**** ESTRATTO FORNITO
Nello specifico, in questo testo teatrale estrapolato dalla novella “La morte addosso”, ci troviamo di fronte ad uno spettacolo breve, ma molto difficile ed intriso di dettagli, luoghi comuni, metafore, simbologie e citazioni.
Il testo originario, così come l’adattamento di Lavia, è ricchissimo di pause, che comunicano più delle parole le emozioni e le reazioni dei personaggi: la progressiva meraviglia, l’ironia, il disorientamento sempre più intenso, alternando l’angoscia a discorsi che si pongono su un piano di tranquillante e banale normalità.
È un processo che si addentra sempre più vorticosamente nella riflessione monologante: il dialogo di superficie tra i due personaggi (sempre presenti sulla scena) gradualmente si spegnerà a favore di un dialogo interno del protagonista che parla con se stesso e per se stesso. La comunicazione a senso unico, rappresenta in questa mise en pièce la possibilità per l’uomo dal fiore in bocca di liberarsi, almeno per qualche istante, dall’incubo della morte imminente, nascondendo quel tormento interiore che la morte crea in lui, e che Lavia con la sua gestualità, con la sua espressività e con la profondità dello sguardo, ci restituisce in maniera perfetta. Il suo personaggio sfrutta le armi dell’ironia e dell’umorismo per razionalizzare la morte, mettendosi in antitesi al pacifico avventore che nella sua banale vita in linearità nasconde la meschinità e misoginia dell’uomo medio siciliano del suo tempo. Completa il cerchio dei personaggi la figura femminile (amata e odiata da Pirandello) della moglie dell’uomo dal fiore in bocca, che segue il marito ovunque, soffrendo per lui, per la sua condizione di “uomo condannato”: la donna, esprime una femminilità elegante ed allo stesso tempo rappresenta un’entità, una presenza quasi eterea che passa, osserva e scorre via, come fosse solo un’ombra, un’idea che ha assunto una qualche sorta di fisicità.
********
**** VOCI ESTRATTE
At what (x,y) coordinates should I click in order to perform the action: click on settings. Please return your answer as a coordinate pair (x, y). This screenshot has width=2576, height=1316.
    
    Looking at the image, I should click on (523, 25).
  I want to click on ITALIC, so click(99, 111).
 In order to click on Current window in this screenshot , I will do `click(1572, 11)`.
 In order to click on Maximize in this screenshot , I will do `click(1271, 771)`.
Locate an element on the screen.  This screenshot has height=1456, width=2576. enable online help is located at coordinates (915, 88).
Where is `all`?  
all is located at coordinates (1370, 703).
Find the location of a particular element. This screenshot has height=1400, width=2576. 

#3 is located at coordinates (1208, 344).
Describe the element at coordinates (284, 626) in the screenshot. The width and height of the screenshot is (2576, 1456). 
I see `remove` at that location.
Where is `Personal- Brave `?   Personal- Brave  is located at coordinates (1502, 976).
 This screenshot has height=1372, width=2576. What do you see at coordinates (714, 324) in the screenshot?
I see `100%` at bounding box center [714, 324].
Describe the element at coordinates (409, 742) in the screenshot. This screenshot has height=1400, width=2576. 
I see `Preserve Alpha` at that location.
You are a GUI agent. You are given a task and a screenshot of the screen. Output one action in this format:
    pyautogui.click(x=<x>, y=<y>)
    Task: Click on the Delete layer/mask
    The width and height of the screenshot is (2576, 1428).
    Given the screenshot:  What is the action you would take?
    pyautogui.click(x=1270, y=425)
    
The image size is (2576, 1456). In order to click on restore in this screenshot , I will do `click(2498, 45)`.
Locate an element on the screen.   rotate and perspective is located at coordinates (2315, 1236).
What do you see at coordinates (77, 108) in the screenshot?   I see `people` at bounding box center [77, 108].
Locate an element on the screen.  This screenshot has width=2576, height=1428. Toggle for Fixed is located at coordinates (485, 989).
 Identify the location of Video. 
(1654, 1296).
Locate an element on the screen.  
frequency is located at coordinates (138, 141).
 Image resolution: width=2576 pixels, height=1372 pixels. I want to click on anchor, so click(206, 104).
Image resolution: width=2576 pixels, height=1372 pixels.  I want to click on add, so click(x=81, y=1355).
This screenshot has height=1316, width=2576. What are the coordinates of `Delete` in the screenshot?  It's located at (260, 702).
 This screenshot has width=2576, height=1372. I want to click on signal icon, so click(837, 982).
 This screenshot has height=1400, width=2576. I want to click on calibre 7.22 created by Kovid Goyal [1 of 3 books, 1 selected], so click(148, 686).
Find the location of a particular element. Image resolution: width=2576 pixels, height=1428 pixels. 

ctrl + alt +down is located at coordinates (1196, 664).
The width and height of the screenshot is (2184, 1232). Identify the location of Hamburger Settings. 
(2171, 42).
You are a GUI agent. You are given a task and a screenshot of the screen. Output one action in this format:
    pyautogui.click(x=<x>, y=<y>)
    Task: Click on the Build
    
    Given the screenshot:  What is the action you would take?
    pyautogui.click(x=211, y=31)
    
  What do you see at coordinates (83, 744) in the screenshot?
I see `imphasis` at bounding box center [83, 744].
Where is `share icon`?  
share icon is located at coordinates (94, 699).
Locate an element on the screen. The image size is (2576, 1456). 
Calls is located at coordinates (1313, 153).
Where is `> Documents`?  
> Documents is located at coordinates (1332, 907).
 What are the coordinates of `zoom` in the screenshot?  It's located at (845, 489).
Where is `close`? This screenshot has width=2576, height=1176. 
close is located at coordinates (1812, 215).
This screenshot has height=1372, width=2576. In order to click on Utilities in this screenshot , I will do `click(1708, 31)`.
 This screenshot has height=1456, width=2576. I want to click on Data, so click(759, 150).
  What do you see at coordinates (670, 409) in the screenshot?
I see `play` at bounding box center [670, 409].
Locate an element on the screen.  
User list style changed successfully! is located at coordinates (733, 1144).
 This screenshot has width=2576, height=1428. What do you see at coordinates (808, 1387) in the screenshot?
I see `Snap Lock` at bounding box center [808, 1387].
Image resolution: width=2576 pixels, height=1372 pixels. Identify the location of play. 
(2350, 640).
********
*ESERCIZI:*
1 > Nel brano sull'adattamento di Lavia, che possibilità offre all'uomo dal fiore in bocca la comunicazione a senso unico? Spiegalo in una-tre frasi.
2 > Rispondi per favore a queste domande sul brano sull'adattamento di Lavia, una per riga:
(a) Da quale novella è estrapolato il testo teatrale?
(b) Che cosa comunicano le pause più delle parole?
(c) Di chi è moglie la figura femminile che completa il cerchio dei personaggi?
3 > Prosegui il brano sull'adattamento di Lavia a partire dal punto in cui si interrompe.
Per svolgere gli esercizi non servono i dati.

*RISULTATI FINALI:*
1 > Secondo il brano, la comunicazione a senso unico gli permette di liberarsi, almeno per qualche istante, dall'incubo della morte imminente. Così può nascondere il tormento interiore che la morte crea in lui.

2 >
(a) Da "La morte addosso".
(b) Le emozioni e le reazioni dei personaggi.
(c) Dell'uomo dal fiore in bocca.

3 >
L’uomo non si può scindere da essa, dalla donna, come non si può scindere dalla morte.
Tutto nella rappresentazione rimanda a questo intreccio fondamentale: il quadro scenico bianco e nero, i continui cambi di luce, una stazione con dei treni su cui nessuno sale, una sala d’aspetto deserta, un orologio senza lancette, un male che non lascia scampo, ma dal nome dolcissimo, un flauto dal suono così soave che sembra quasi arrivare da un’altra dimensione. Inoltre, come afferma lo stesso Lavia “assistiamo ad una pioggia costante: una pioggia sporca che è l’accompagnamento di tutto lo spettacolo. I personaggi entrano ed escono di scena inzuppati, ma non c’è acqua: quello che arriva al pubblico dal palcoscenico è solo il rumore della pioggia, una pioggia dell’anima”.
Lo spettacolo, che andrà in scena al Niccolini fino al 23 ottobre, si sposterà poi al Teatro della Pergola di Firenze dal 29 ottobre al 4 novembre.